English Place-name Society

Survey of English Place-Names

A county-by-county guide to the linguistic origins of England’s place-names – a project of the English Place-Name Society, founded 1923.

Chaddesley Corbett

Major Settlement in the Parish of Chaddesley Corbett

Historical Forms

  • Ceadresleahge 816 BCS356 11th
  • æt Ceadresleage, Cedresleage, Ceadesleage 816 BCS357 11th
  • Ceaddes Leage 11th Heming
  • Cedeslai 1086 DB
  • Chedłega 1167 P
  • Chedeslega 1167 P
  • Caddislega 1189 P
  • Cheddesle(ga) Hy2 Ch 1300 Ch 1270
  • Chaddesleye, Chadesley 1275 SR 1290 Ipm
  • Corbet 1431 FA
  • Cheddesley 1577 Saxton
  • Chedderley 1675 Ogilby

Etymology

The first element in this name would seem to be a pers. name in which we have an r -extension of an earlier Ceadda or Ceadd , such as is dealt with under Pixham supra 225. Such an extension, if it be assumed, would suggest that this method of pers. name formation was still in use after the English settlement, for the name Ceadd (a ) must be of Celtic origin, though the palatalisa- tion suggests that the English must have become acquainted with it at a very early date, by what chance we know not.

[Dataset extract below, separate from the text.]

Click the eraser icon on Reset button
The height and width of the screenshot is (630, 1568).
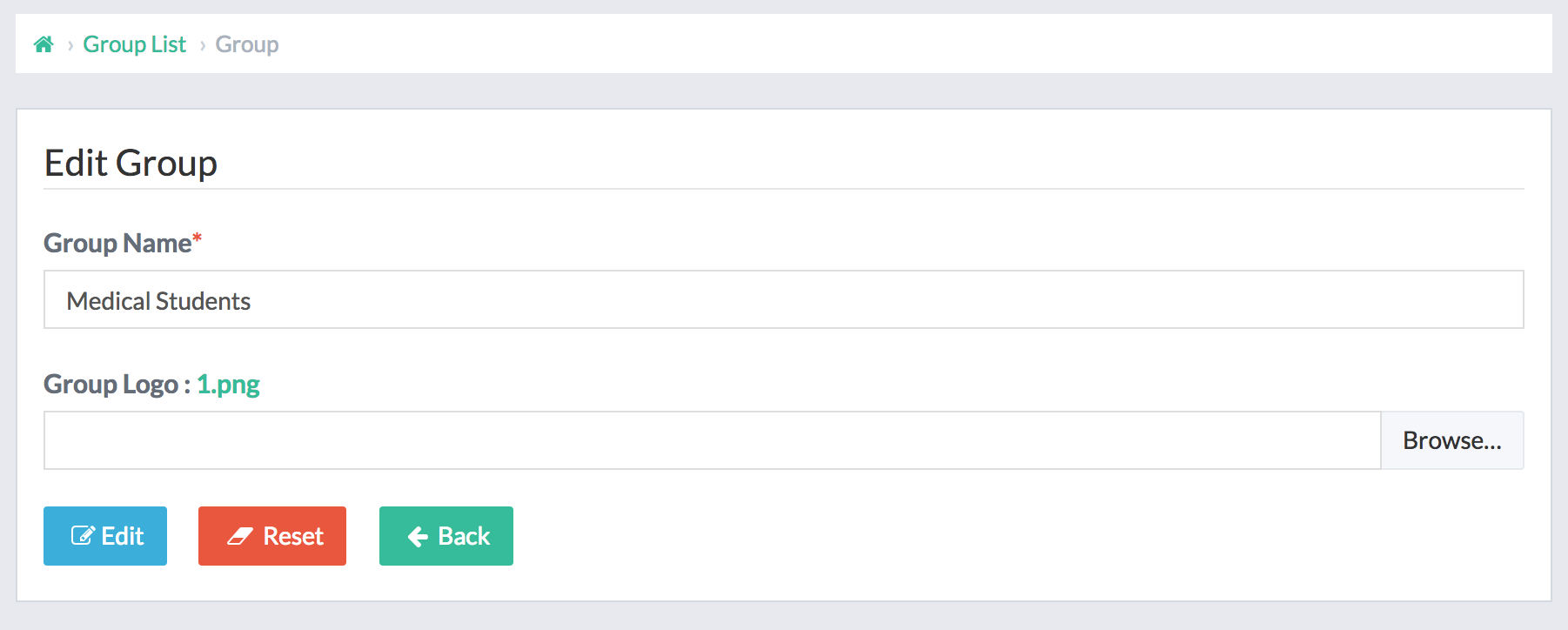point(240,537)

It is difficult to say how far the post-Conquest forms of this place- name (with the exception of the contracted form from the Pipe Roll) are to be explained as due to early loss of r or as from an alternative form of the name in which the unextended Ceadd is used. For such alternative forms cf. Chadwick in Hartlebury infra 243. The name then means 'clearing of Ceadder ' or 'of Ceadd .' See further Introd. xxiii.

The manor came into the possession of the Corbet family at the end of the 12th cent. (VCH iii. 38).